I will describe recent geometric constructions in the classical subject of algebraic integrable systems (like the Euler top), related with supersymmetric gauge theories and topological string theory in physics, and such diverse subjects as hyperkähler geometry and Bridgeland stability in triangulated categories in mathematics.



Prof. Giorgio Parisi
(Rome)

The mean field theory of spin glasses:
the heuristic replica approach and recent rigorous results.

In this talk I will review the basic ideas behind the heuristic replica approach to spin glasses and the recent rigorous results that have been obtained using probabilistic method. Although these theorems confirm the results of the replica approach they use a quite different language and the justification of the replica approach still remains open. In this framework I will propose a new conjecture that could justify the replica approach.

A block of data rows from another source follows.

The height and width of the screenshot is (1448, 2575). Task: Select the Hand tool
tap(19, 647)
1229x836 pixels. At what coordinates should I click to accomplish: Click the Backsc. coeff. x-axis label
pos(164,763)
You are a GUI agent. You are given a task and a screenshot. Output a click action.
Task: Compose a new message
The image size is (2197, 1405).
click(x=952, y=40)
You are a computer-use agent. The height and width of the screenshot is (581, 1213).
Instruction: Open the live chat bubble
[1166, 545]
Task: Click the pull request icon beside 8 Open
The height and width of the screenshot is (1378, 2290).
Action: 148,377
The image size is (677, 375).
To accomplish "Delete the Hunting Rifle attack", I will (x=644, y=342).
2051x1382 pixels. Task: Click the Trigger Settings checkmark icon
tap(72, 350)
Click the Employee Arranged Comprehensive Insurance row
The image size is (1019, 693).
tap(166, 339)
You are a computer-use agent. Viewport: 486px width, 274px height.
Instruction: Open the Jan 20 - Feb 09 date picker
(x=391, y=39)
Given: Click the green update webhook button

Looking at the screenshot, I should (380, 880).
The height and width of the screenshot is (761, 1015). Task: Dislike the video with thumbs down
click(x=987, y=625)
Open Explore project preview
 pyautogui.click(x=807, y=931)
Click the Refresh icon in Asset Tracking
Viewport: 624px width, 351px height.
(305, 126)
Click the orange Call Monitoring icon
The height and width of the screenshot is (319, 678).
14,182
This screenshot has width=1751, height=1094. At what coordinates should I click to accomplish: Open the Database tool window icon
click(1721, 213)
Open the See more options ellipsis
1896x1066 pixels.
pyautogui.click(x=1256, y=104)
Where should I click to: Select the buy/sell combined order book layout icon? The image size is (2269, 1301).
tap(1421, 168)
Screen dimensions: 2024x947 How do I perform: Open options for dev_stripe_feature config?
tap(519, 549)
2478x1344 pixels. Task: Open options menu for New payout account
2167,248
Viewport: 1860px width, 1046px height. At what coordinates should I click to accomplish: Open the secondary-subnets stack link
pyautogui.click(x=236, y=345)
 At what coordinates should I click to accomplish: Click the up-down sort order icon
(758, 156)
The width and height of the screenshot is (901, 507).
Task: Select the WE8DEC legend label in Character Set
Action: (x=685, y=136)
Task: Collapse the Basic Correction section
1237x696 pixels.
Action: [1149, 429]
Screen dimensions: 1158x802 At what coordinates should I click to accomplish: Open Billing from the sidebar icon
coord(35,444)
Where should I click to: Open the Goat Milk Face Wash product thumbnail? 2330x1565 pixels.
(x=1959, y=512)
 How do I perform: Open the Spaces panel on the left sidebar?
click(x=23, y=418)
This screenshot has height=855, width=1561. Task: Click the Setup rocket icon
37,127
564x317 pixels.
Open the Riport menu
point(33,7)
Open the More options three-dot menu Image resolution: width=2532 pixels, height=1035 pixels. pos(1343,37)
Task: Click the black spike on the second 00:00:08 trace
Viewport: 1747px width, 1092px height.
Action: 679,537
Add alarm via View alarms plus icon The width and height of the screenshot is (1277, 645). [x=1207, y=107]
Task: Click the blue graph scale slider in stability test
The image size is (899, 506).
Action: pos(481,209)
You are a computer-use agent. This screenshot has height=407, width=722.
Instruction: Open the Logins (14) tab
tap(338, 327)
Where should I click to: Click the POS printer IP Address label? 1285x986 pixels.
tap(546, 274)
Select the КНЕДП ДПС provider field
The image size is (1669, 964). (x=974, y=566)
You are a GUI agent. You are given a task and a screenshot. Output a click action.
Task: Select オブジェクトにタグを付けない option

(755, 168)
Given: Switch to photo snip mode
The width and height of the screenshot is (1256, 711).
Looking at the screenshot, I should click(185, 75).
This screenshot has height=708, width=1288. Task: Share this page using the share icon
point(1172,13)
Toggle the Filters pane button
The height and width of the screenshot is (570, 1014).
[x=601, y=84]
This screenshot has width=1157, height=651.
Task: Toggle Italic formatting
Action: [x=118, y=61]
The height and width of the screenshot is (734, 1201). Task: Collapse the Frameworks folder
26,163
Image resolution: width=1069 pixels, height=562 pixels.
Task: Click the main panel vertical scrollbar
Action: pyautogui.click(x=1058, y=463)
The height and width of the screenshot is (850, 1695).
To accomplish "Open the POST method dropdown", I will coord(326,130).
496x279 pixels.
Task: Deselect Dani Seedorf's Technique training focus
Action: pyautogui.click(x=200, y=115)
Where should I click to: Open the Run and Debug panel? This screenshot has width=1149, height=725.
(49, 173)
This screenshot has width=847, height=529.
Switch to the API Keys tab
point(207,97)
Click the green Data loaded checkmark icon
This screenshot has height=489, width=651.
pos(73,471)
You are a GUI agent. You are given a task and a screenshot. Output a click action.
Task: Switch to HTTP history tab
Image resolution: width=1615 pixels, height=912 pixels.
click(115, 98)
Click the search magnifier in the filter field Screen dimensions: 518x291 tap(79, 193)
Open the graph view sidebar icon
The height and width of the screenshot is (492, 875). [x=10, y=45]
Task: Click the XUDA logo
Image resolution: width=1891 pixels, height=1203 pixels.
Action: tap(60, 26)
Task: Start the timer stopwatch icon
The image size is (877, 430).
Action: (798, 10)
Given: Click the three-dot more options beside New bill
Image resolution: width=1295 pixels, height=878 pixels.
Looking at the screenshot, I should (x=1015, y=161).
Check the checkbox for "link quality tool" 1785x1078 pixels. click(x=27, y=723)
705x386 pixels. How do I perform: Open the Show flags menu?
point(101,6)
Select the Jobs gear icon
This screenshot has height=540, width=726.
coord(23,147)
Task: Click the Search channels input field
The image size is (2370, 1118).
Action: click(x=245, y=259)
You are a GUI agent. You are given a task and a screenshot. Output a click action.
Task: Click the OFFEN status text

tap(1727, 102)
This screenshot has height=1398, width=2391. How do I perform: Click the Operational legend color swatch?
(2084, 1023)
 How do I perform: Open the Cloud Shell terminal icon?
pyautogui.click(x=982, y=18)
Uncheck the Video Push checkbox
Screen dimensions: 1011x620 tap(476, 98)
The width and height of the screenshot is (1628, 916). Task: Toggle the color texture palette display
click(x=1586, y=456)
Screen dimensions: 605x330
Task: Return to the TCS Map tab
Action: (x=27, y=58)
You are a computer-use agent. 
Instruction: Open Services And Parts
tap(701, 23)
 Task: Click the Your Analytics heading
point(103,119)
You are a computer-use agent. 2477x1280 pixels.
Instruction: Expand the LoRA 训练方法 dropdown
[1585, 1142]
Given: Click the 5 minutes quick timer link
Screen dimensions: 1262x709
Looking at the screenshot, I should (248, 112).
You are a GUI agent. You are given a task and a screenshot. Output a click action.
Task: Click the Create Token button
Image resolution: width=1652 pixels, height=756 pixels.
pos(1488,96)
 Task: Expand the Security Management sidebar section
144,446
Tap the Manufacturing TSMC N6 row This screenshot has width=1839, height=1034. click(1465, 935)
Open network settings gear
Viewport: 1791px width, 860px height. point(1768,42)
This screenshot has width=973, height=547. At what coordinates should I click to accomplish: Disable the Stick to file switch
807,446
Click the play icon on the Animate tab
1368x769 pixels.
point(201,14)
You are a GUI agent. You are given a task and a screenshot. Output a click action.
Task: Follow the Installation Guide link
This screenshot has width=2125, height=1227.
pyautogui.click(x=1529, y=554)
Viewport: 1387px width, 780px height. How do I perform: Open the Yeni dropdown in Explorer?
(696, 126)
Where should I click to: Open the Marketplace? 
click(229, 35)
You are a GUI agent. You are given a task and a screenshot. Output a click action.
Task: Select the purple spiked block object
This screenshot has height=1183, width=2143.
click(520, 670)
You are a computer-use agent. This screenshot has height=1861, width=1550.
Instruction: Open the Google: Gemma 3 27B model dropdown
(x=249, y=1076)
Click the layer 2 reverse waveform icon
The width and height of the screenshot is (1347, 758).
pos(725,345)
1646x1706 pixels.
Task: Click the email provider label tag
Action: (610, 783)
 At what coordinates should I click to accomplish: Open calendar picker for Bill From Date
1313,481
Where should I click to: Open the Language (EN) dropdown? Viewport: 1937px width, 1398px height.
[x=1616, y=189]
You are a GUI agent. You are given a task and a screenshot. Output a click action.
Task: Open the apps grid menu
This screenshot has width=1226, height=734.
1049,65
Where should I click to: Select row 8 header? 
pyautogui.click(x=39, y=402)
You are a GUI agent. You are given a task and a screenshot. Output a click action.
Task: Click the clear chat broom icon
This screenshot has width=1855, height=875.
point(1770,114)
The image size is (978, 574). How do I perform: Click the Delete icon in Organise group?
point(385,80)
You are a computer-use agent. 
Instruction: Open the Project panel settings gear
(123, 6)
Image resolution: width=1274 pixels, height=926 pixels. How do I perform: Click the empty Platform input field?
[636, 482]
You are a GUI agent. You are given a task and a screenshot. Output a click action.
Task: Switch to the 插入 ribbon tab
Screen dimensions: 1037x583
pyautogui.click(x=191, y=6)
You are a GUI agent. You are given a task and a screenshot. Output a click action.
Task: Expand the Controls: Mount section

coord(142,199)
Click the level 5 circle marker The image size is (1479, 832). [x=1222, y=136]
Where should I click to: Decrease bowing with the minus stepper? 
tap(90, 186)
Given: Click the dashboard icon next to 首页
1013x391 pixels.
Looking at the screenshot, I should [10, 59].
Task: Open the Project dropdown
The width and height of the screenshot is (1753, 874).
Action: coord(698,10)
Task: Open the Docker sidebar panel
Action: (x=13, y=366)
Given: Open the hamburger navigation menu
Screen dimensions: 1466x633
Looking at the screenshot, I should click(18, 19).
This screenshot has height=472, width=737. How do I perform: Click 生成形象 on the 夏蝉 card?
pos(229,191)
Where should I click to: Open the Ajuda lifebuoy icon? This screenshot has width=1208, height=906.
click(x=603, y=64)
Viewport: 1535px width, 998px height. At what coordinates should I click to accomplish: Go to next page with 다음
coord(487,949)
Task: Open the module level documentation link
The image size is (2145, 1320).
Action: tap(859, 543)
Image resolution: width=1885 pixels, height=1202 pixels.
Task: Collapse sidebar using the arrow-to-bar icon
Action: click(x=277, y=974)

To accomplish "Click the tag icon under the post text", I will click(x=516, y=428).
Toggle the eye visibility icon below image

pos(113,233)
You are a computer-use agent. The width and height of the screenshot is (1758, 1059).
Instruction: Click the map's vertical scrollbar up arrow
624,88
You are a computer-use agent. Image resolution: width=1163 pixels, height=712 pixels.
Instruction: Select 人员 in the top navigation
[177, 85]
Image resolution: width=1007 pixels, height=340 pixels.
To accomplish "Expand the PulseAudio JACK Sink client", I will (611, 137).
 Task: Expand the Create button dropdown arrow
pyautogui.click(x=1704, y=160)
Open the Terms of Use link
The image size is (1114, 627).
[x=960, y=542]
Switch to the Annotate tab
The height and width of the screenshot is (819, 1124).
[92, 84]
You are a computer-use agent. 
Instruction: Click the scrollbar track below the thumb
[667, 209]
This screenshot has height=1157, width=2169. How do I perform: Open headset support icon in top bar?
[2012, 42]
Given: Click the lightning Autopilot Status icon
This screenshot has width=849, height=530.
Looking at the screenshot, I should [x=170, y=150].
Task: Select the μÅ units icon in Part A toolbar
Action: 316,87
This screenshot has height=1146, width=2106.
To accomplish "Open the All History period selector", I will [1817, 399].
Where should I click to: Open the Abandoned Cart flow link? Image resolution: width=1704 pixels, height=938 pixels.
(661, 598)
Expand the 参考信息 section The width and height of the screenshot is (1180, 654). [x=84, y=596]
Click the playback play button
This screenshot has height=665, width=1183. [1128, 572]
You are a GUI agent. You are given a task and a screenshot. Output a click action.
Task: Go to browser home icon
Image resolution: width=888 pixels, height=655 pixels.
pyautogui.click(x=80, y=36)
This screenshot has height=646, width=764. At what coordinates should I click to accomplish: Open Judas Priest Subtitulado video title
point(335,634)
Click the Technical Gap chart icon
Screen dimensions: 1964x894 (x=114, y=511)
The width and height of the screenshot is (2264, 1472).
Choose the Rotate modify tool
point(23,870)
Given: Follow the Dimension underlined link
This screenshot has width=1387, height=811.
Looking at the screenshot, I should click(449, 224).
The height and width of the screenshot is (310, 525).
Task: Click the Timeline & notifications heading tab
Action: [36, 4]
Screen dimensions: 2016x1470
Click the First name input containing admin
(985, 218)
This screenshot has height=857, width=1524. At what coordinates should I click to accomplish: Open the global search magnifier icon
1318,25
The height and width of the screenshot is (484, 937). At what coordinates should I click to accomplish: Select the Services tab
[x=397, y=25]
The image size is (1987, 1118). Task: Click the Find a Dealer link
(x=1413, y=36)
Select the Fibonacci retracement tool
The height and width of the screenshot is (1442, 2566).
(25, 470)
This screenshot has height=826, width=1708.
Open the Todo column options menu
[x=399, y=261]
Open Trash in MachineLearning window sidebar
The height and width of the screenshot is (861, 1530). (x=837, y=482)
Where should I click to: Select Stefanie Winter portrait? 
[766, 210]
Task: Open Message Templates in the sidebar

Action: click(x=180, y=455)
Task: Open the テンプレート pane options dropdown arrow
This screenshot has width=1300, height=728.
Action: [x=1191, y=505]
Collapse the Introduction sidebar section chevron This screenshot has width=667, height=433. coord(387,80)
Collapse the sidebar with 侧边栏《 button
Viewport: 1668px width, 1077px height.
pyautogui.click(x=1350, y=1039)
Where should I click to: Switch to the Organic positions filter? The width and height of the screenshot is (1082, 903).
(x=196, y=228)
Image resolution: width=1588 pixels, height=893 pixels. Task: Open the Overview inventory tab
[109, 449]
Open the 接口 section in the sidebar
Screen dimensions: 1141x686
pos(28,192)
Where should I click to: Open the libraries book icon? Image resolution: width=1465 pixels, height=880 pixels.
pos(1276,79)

Prof. S.R.Srinivasa Varadhan
(Courant Inst.)

Large Deviations and Interacting Particle Systems.

In the study of large time behavior of interacting particle systems large deviations play an important role. While studying the evolution towards equilibrium of large systems over large scales in space and time the probability measures involved are often far away from global equilibrium. Methods that involve entropy and large deviations are useful in this context. We will explore this with the help of some examples.



Prof. Michael Waterman
(USC)

Eulerian Paths and DNA Sequence Assembly

In 1975 when Fred Sanger was developing dideoxy termination sequencing, he found Roger Staden who developed the first computer program to assemble longer DNA sequences from the reads. The reads were randomly located and oriented along the target DNA. Until recently all DNA sequence assembly programs were further elaborations of his original technique. They often consist of three major steps: compare all pairs of reads, find an approximate arrangement of the significant overlaps, and multiple alignment for this arrangement. Staden used a greedy assembly version of this method. In 1995 an elegant and entirely new approach was proposed in which each read is broken down into shorter overlapping words, and then a certain graph is constructed so that Eulerian paths in this graph correspond to the target DNA sequence. In this talk I will show how this graph is constructed and give some examples of its operation. Today for new-generation sequencing, this Eulerian method is the method of choice.